I'm so sorry if this post is going to be a long one but I really need some help.
I've had Health Anxiety & Panic now for around a year. I've convinced myself I've had every illness under the sun including - Cervical Cancer, Bowel Cancer, Melanoma, Heart Attack/Disease, MS, Brain Tumour, Aneurysm, Blood Clots, Dementia, Serious Ear Problems, Eye Cancer, Oral Cancer, Stroke, Spinal Cancer, Menigitis, Lymphoma and finally Bikini Line Cancer (I'm not even sure if such a thing exists). This is taking over my life. I'm sick of thinking I'm dying all the time. Yesterday is a pure example of how bad I can get, in the morning, I was worried about having DVT in one of my legs, by dinner time I'd swapped to thinking I had Dementia and by bedtime it was Oral Cancer. Plus, this week has been even more stressful I have loads of Anxiety Symptoms to cope with too which only add to certain worries....

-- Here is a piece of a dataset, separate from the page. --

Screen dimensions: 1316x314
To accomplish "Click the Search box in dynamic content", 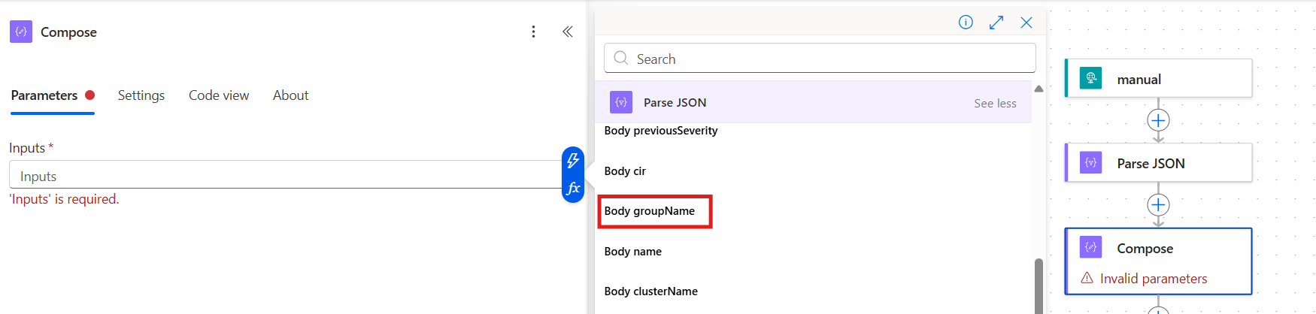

My Grandad came to see us on New Years Day and within an hour or two of him returning home, he had a heart attack, he is now in intensive care on life support with a slim chance of making it. This has led to even more Anxiety & Worry and I'm truly, quite possibly at my worst. My heart feels like it's in my mouth all the time, my stomach is turning in knots, I feel sick...... How can I cope with this added worry when I didn't think I could get much worse? I'm not on medication as it didn't really make to much of a difference and I received CBT last year which did help but I relapsed within 5 months or so.... Plus there's a waiting list even if I decided I needed some help..... Please help!